You could try something like this:
class C(object):
def __init__(self, **kwargs):
for k in kwargs:
d = {k: kwargs[k]}
self.__dict__.update(d)
Or using setattr you can do:
class D(object):
def __init__(self, **kwargs):
for k in kwargs:
setattr(self, k, kwargs[k])
Both can then be called like:
myclass = C(test=1, test2=2)
So you have to use **kwargs, rather than *args.
I sometimes do this for classes that act "bunch-like", that is, they have a bunch of customizable attributes:
class SuperClass(object):
def __init__(self, **kw):
for name, value in kw.iteritems():
if not hasattr(self, name):
raise TypeError('Unexpected argument: %s' % name)
setattr(self, name, value)
class SubClass(SuperClass):
instance_var = None # default value
class SubClass2(SubClass):
other_instance_var = True
#property
def something_dynamic(self):
return self._internal_var
#something_dynamic.setter # new Python 2.6 feature of properties
def something_dynamic(self, value):
assert value is None or isinstance(value, str)
self._internal_var = value
Then you can call SubClass2(instance_var=[], other_instance_var=False) and it'll work without defining __init__ in either of them. You can use any property as well. Though this allows you to overwrite methods, which you probably wouldn't intend (as they return True for hasattr() just like an instance variable).
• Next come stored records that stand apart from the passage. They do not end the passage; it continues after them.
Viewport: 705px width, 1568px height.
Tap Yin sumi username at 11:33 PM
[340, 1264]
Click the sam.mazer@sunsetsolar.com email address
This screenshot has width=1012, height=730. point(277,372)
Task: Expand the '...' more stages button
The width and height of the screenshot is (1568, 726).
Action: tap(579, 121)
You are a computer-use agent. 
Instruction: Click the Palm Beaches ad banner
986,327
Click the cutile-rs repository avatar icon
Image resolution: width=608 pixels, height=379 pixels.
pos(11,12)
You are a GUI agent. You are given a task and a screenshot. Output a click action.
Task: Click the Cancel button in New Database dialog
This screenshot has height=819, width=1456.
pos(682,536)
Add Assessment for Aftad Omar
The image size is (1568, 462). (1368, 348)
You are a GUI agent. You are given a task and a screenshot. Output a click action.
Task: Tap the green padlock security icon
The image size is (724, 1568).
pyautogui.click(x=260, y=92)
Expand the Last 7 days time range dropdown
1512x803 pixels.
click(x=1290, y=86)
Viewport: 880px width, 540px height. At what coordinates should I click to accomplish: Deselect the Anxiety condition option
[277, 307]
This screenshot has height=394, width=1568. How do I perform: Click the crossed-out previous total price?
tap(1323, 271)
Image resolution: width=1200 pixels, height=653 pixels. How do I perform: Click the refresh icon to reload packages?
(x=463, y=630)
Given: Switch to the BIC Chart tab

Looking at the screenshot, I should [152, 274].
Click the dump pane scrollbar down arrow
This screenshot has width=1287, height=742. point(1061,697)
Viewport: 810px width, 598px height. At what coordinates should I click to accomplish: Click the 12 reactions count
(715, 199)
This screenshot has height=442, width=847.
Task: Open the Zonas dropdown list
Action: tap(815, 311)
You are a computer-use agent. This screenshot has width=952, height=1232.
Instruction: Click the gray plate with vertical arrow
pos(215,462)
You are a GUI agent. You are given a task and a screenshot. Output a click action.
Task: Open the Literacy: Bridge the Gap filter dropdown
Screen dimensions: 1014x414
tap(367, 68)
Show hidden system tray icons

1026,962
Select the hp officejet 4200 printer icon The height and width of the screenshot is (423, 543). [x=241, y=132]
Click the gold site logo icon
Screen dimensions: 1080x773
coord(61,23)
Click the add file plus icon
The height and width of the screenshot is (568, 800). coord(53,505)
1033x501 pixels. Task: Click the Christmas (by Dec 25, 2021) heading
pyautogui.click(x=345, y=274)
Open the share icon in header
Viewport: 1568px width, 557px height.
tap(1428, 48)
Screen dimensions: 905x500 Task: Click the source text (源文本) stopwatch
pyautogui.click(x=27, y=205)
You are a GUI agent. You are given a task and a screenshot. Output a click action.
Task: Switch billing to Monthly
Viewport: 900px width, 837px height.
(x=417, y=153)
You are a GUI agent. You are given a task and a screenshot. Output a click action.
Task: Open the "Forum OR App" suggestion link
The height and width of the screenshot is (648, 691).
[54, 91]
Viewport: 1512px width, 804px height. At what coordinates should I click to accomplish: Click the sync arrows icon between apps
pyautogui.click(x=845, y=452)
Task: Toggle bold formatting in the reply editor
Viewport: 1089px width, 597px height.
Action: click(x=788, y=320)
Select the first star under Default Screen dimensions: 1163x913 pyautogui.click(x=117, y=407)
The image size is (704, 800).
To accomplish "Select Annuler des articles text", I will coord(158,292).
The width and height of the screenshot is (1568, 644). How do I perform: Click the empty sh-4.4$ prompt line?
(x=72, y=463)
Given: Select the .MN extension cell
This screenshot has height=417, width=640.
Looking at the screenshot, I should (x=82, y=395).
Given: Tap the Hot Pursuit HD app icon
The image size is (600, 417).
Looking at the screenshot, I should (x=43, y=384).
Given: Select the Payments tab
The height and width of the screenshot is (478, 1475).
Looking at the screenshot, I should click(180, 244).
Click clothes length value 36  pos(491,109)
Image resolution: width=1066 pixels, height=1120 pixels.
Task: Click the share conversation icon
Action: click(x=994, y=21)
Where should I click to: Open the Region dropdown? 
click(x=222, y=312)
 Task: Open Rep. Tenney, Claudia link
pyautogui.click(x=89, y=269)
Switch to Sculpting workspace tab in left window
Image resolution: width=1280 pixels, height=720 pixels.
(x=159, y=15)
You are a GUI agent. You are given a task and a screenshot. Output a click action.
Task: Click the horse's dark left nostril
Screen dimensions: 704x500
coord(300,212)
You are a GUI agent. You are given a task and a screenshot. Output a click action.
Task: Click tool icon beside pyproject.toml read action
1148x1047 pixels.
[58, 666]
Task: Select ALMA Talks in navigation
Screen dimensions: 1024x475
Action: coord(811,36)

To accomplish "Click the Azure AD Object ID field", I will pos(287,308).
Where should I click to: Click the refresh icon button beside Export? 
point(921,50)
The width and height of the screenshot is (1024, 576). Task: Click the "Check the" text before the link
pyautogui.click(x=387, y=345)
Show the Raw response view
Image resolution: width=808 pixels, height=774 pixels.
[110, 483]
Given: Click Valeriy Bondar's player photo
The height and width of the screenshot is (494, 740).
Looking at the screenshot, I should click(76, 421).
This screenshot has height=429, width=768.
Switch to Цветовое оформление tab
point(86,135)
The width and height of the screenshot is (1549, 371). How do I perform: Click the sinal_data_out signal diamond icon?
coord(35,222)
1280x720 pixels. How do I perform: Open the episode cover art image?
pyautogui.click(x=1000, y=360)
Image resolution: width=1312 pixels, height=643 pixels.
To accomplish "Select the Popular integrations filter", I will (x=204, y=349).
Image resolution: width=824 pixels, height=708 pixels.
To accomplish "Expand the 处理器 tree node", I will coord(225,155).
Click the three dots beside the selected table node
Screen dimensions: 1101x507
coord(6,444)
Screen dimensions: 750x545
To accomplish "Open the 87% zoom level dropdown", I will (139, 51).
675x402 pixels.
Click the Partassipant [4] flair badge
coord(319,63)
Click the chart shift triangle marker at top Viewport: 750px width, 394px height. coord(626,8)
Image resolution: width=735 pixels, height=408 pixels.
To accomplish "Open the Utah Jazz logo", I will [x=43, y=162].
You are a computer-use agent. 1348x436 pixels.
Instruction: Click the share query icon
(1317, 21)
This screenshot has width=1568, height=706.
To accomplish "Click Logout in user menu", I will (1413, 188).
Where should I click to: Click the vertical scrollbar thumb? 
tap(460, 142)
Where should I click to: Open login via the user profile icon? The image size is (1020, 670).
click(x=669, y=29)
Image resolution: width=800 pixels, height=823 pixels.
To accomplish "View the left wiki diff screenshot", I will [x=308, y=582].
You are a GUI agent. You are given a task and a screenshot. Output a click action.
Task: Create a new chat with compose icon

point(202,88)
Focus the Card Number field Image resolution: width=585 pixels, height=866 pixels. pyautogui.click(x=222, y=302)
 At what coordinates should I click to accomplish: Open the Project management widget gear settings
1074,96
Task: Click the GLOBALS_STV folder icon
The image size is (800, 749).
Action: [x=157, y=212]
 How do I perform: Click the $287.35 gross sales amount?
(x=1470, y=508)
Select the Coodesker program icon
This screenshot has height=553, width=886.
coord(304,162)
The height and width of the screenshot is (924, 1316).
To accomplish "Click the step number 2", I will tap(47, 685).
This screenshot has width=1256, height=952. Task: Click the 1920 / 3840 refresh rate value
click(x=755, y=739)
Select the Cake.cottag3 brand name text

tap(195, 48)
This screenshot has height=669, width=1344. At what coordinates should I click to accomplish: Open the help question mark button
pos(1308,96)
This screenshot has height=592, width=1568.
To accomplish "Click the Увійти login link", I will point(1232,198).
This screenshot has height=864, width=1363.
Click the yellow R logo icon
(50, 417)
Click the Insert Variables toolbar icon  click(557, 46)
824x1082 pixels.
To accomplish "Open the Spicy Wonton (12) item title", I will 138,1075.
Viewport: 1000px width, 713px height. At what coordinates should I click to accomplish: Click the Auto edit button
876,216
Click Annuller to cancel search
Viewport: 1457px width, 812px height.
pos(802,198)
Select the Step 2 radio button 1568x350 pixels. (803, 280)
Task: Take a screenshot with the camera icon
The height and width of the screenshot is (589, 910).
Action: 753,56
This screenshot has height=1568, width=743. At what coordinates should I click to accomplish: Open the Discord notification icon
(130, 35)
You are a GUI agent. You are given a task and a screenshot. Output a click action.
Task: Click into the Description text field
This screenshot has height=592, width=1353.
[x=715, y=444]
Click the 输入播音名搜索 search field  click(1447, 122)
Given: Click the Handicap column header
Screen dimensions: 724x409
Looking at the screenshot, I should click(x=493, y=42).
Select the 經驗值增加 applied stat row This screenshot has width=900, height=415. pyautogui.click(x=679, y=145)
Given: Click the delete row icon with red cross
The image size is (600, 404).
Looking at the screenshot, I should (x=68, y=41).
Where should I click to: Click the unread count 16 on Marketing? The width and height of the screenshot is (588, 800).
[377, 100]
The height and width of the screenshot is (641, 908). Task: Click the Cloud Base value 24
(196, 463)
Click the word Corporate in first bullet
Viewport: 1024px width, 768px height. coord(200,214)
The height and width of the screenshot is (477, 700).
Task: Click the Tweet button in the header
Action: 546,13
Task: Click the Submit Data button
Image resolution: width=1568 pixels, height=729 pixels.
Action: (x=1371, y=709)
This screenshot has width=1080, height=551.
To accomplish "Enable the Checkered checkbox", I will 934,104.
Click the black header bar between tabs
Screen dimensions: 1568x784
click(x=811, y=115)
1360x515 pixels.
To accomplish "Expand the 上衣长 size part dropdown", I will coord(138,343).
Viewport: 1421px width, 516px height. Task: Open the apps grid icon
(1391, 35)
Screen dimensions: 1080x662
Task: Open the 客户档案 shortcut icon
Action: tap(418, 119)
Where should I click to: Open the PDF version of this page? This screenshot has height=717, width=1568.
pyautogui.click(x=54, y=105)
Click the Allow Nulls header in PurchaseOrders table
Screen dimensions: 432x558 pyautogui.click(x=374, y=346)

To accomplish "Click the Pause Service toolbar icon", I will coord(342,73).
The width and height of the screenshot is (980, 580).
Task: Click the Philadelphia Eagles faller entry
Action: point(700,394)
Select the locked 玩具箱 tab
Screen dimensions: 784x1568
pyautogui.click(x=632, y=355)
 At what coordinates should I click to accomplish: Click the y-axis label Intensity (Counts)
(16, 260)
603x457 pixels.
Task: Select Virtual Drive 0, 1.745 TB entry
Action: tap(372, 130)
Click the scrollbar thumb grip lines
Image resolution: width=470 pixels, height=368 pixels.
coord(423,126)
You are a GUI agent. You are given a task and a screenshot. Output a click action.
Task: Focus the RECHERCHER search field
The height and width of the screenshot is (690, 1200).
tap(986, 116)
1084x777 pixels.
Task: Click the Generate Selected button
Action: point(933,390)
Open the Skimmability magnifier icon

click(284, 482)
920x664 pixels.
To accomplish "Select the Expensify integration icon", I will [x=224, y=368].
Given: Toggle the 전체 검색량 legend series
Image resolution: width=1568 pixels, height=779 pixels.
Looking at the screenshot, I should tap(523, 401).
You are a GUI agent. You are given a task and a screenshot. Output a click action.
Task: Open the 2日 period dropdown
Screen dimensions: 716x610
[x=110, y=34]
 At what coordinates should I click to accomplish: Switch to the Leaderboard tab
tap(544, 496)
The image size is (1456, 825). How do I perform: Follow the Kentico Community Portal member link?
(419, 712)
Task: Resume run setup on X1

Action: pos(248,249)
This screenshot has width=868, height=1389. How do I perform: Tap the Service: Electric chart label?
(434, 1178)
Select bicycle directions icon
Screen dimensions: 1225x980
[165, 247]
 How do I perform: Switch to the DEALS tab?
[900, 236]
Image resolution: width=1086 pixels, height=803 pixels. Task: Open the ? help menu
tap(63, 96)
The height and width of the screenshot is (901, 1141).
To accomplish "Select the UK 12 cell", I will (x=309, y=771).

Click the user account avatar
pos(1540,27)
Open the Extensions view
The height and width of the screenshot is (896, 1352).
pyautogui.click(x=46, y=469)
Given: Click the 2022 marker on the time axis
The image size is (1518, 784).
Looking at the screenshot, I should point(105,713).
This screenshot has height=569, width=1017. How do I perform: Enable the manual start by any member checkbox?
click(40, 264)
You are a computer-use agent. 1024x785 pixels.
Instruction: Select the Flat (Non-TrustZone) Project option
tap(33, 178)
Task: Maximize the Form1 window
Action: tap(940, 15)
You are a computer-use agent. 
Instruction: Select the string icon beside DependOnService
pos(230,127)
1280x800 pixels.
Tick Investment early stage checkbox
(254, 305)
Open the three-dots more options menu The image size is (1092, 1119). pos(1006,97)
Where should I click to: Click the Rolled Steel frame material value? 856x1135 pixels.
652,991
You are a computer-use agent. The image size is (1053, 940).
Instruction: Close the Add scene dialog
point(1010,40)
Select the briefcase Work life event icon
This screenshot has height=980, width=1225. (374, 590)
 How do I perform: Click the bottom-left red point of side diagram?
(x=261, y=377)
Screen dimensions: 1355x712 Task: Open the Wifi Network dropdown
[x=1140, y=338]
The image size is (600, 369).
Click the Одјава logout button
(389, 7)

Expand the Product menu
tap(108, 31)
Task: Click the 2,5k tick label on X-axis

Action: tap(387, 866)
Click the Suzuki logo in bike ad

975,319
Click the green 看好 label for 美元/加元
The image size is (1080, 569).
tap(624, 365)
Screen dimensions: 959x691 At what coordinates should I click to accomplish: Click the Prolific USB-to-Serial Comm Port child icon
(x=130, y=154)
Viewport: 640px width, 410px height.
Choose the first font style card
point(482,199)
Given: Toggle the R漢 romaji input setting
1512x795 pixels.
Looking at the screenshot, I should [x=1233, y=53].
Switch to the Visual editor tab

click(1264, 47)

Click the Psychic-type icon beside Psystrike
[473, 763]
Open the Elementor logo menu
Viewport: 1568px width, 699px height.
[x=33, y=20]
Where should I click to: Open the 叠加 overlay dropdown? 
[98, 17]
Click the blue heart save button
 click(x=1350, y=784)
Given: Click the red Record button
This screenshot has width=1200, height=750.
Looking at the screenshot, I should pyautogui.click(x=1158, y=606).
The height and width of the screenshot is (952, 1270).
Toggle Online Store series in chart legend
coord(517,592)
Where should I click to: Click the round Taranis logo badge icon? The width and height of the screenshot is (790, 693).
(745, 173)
If you add any property or other other descriptor it will work fine. You can use that to do type checking; unlike type checking in __init__ it'll be applied any time that value is updated. Note you can't use any positional arguments for these unless you override __init__, so sometimes what would be a natural positional argument won't work. formencode.declarative covers this and other issues, probably with a thoroughness I would not suggest you attempt (in retrospect I don't think it's worth it).
Note that any recipe that uses self.__dict__ won't respect properties and descriptors, and if you use those together you'll just get weird and unexpected results. I only recommend using setattr() to set attributes, never self.__dict__.
Also this recipe doesn't give a very helpful signature, while some of the ones that do frame and function introspection do. With some work it is possible to dynamically generate a __doc__ that clarifies the arguments... but again I'm not sure the payoff is worth the addition of more moving parts.
I am a fan of the following
import inspect
def args_to_attrs(otherself):
frame = inspect.currentframe(1)
argvalues = inspect.getargvalues(frame)
for arg in argvalues.args:
if arg == 'self':
continue
value = argvalues.locals[arg]
setattr(otherself, arg, value)
class MyClass:
def __init__(self, arga="baf", argb="lek", argc=None):
args_to_attrs(self)
Arguments to __init__ are explicitly named, so it is clear what attributes are being set. Additionally, it is a little bit streamlined over the currently accepted answer.